De la forêt originelle, la Silva Pertica, il ne subsiste que quelques
reliquats en raison de l'action de l'homme.
La forêt se localise sur les sables du Perche et l'argile à silex
des plateaux et hauteurs. Les massifs les plus célèbres appartiennent
à l'Etat. La notoriété de ces forêts domaniales provient
essentiellement de la qualité des chênes,
notamment en forêt de Bellême et de Réno-Val-Dieu. Quelques
chênes, précieusement conservés, atteignent 350 ans, tout
particulièrement dans la série artistique du massif de Réno-Val-Dieu.

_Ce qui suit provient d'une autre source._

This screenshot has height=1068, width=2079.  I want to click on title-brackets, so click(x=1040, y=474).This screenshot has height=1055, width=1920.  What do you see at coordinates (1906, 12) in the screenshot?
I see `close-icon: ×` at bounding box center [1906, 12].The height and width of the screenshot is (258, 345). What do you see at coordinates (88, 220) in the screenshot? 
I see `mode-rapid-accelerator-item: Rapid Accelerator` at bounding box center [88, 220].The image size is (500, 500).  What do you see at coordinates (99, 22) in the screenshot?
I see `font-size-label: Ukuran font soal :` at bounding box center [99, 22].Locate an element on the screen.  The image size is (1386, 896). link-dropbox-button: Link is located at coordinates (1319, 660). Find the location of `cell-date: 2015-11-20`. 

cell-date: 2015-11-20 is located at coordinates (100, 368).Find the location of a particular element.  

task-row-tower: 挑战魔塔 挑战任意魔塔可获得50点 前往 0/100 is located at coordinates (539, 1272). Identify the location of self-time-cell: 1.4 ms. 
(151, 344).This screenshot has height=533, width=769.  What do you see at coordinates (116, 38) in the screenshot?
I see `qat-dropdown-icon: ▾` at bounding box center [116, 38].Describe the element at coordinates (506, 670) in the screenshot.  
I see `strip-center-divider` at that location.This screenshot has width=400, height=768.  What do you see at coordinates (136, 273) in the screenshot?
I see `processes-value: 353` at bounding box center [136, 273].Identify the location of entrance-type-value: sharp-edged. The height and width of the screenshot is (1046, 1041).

Le chêne pédonculé (quercus robur) n'est qu'accessoirement
présent dans les grandes forêts, il est remplacé par le
chêne sessile (quercus petraea) plus souple devant les exigences
de la sylviculture.
Le hêtre, le charme, le bouleau, le châtaignier se rencontrent surtout
dans les taillis
sous futaie.
Les résineux sont en général sur les terrains pauvres inaptes
à la culture des feuillus. L'enrésinement a, après une
coupe à blanc, souvent été choisi par les propriétaires
privés en raison d'un cycle de vie court par rapport à celui des
feuillus.
Les forêts ont toujours eu dans le Perche un rôle économique
important. Dès le Moyen Âge, elle fait vivre de nombreux métiers
et offre aux troupeaux des pâturages. Elle fournit la nourriture des hommes
et des animaux, le combustible domestique et artisanal pour les fonderies, forges,
verreries, briqueteries, tuileries,
poteries... Elle fournit aussi de nombreux emplois, gardes, marchands, officiers
du roi, fendeurs, scieurs de long, charbonniers, bûcherons...
A partir du XVIIIe siècle, les besoins
en bois pour les chantiers de la marine conduisent à gérer, cultiver
la forêt afin d'assurer une production. En 1669, Colbert réforma
et organisa la gestion des forêts.
Avec la proto-industrie, puis l'industrialisation du XIXe siècle, les besoins en charbon de bois augmentent considérablement
afin de produire la fonte puis le fer. Il faut alors couper 80 à 100
ha de bois pour une production annuelle de 250 à 300 tonnes de fonte.
Heureusement pour nos forêts, le charbon de bois est remplacé vers
1860 par le charbon de terre. Parallèlement, l'apparition des constructions
métalliques de navires, de la vapeur fait disparaître les mobiles
qui avaient guidé Colbert. En 1824, le gouvernement royal crée
l'Ecole des Eaux et Forêts de Nancy dont les méthodes permettront
un aménagement de magnifiques forêts de chênes de très
haute qualité.
De nombreuses rivières prennent leur source dans les collines du Perche,
contribuant ainsi au façonnement des bassins versants. Ayant atteint
leur profil d'équilibre ces rivières paressent de méandre
en méandre. L'Huisne, principal cours d'eau du Perche, après un
écoulement ouest-est, s'oriente plein sud pour confluer avec la Sarthe
au Mans. Le chevelu hydrographique est dense dans le Perche et a contribué
au développement de la proto-industrie, fournissant la force motrice.
De nombreuses rivières détournées par des canaux de dérivation
alimentaient des chutes d'eau équipées de roues actionnant les
premières machines industrielles.
Plus traditionnellement, les lavoirs construits sur les rives accueillaient
les lavandières. Dans certains lavoirs, le plancher s'ajustait aux variations
de niveau des rivières, facilitant, par toute saison, le travail des
lavandières percheronnes.
De nombreux étangs jalonnent le Perche. Naturels ou artificiels, ils
constituent de riches niches écologiques à préserver.